The research focus comprises ensuring optimal medicines use, while avoiding unnecessary and potentially harmful polypharmacy.
Person-centred care research of the MO group is structured around four guiding principles of medicines optimisation (Royal Pharmaceutical Society, 2013):
- understand the patient's experience
- evidence-based choice of medicines
- ensure medicines use is as safe as possible
- making medicines optimisation part of routine practice
The MO group brings together members of School of Pharmacy and Medical Sciences staff and research students with relevant interests and expertise in collaborations with others to conduct health services research in multi-disciplinary teams.
Members of the MO group collaborate actively with researchers in the Faculty of Health Studies working in patient safety and in dementia.
The group's programme of research focuses on three linked themes:
Medicines at transitions of care
Medicines-related problems following discharge from hospital are well documented. The team's updated systematic review of evidence shows that a range of interventions has been tested with some, albeit limited, evidence of effects on health outcomes.
The review found that studies to date demonstrate little patient involvement, or attention to patient perspectives.
There is considerable scope to reduce preventable harm and to optimise medicine use.

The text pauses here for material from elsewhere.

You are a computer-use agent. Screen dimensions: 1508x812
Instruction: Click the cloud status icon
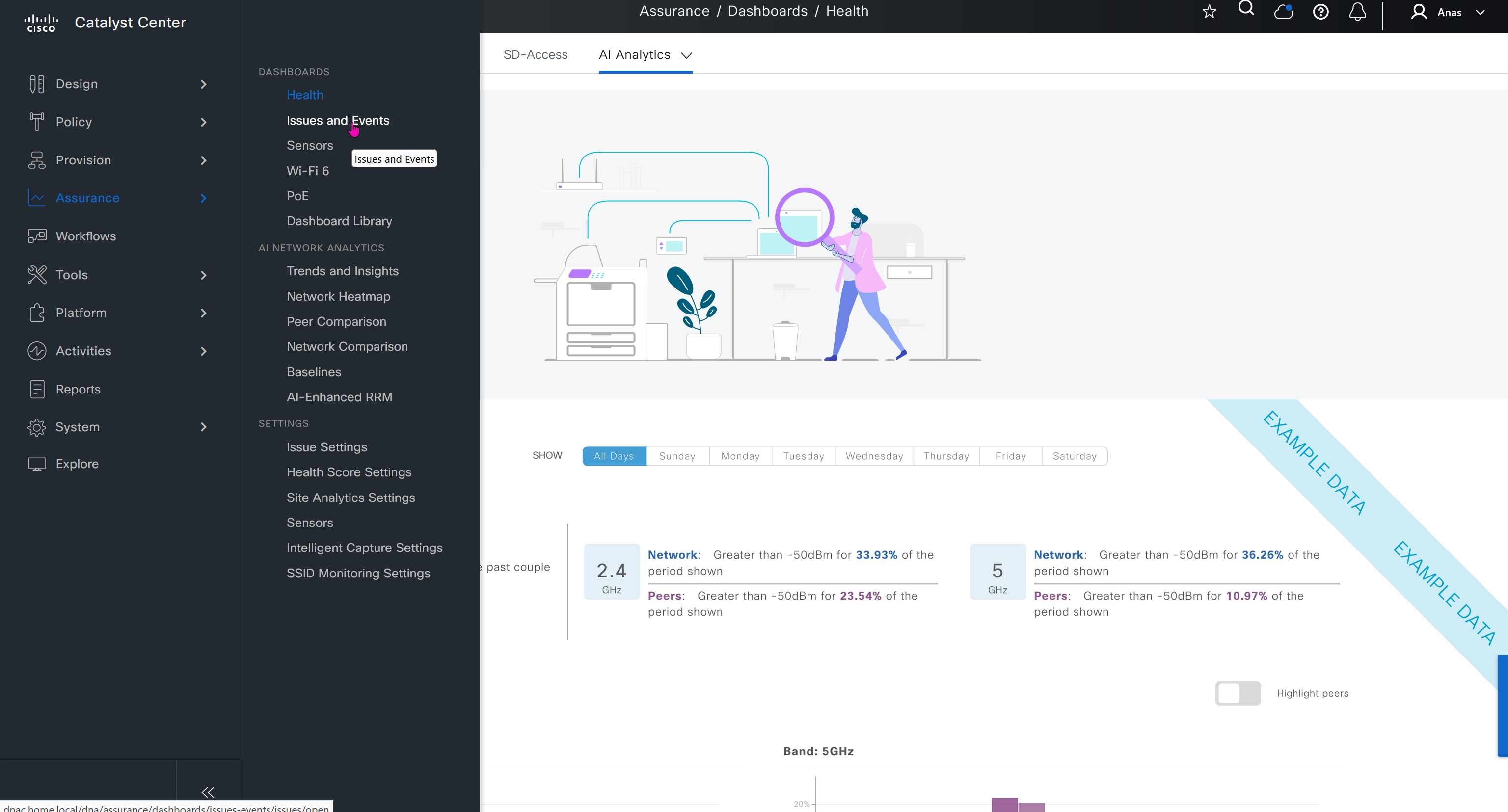pyautogui.click(x=1283, y=12)
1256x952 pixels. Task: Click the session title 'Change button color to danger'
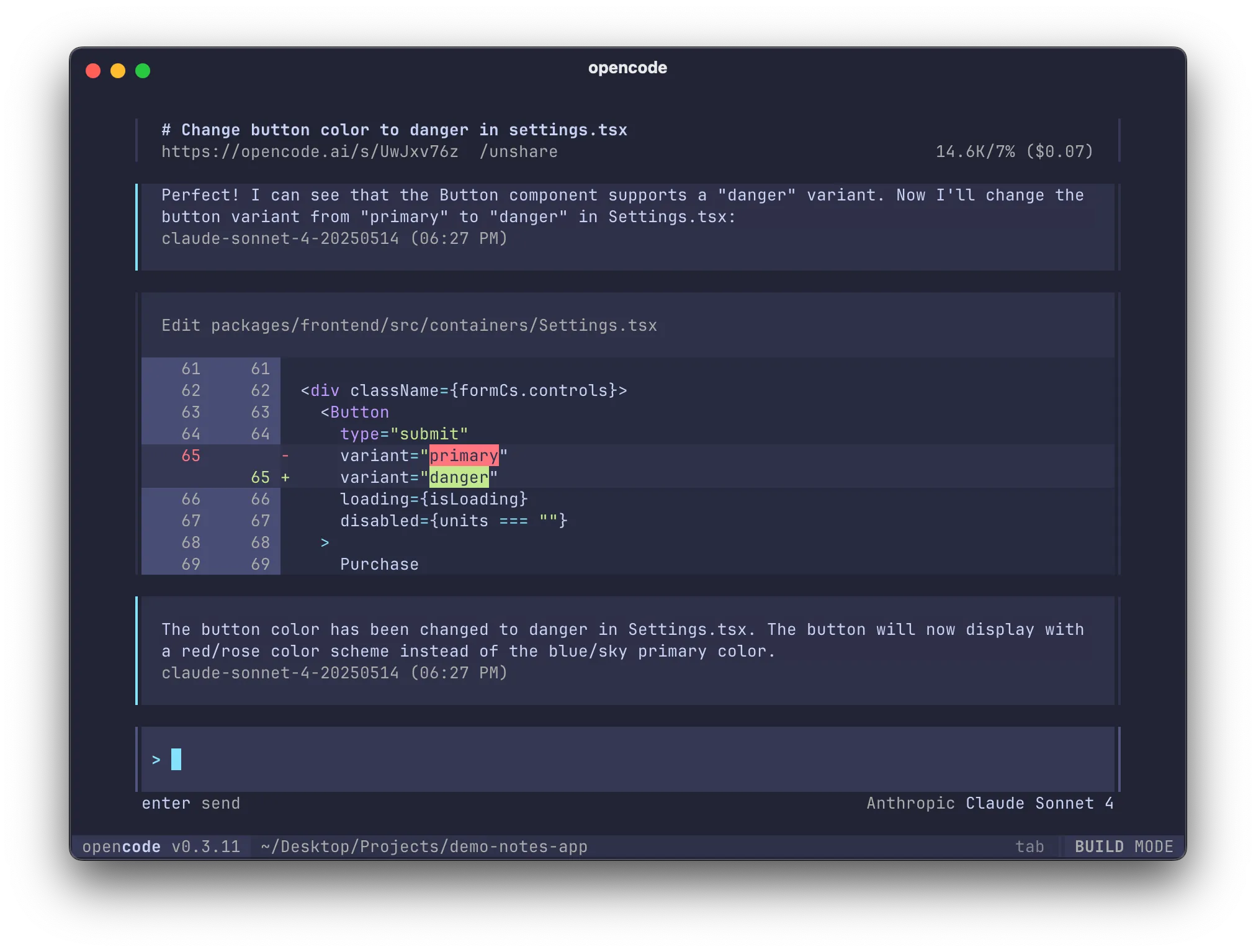[x=393, y=129]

The research programme aims to determine the key characteristics or resilient, patient-centred medicines management across transitions of care, investigate whether education preparation for changed roles of staff involved in medicines management is fit for purpose, and will refine and test interventions through co-production with patients. The research focuses on patients who have been in hospital for a heart failure admission.
The group co-leads on a programme of research into Improving Efficiency, Safety and Continuity in Medicines Management for Patients Discharged from Hospital (ISCOMAT) in collaboration with colleagues from the Faculty of Health Studies, University of Leeds, clinicians, and patients, funded by NIHR Programme Grant for Applied Research.
Value of patient information
The group investigates which formats and types of information have the biggest impact on patients' behavioural intentions.
Little research has been conducted on the effects of interventions based on optimisation of the content, media and timing of information to maximise its impact on behavioural intentions.
Patients discharged from hospital need to receive and understand information about the part that medicines play, if they are to have the capability to follow the plan for managing their condition.
Medicines optimisation for older people
Older people often have complex health needs due to multiple co-morbidities and age-related changes in pharmacokinetics and pharmacodynamics.
Polypharmacy, usual defined as greater than four or more medicines and inappropriate prescribing are common in older people and are associated with adverse outcomes. One key aspect of medicines optimisation in this context is the discontinuation of inappropriate medicines termed 'deprescribing'.
The group is interested in issues such as:
- barriers and facilitators to deprescribing
- patient views and experiences of deprescribing
- how to effectively and safely withdraw medicines
The group is also interested in development of strategies supporting older people and their carers to enable the safe and effective use of medicines. The group contributes to the Alzheimer's Society Doctoral Training Centre at the University of Bradford.
The group supports the Medicines Optimisation theme within the University's Digital Health Enterprise Zone (Academic).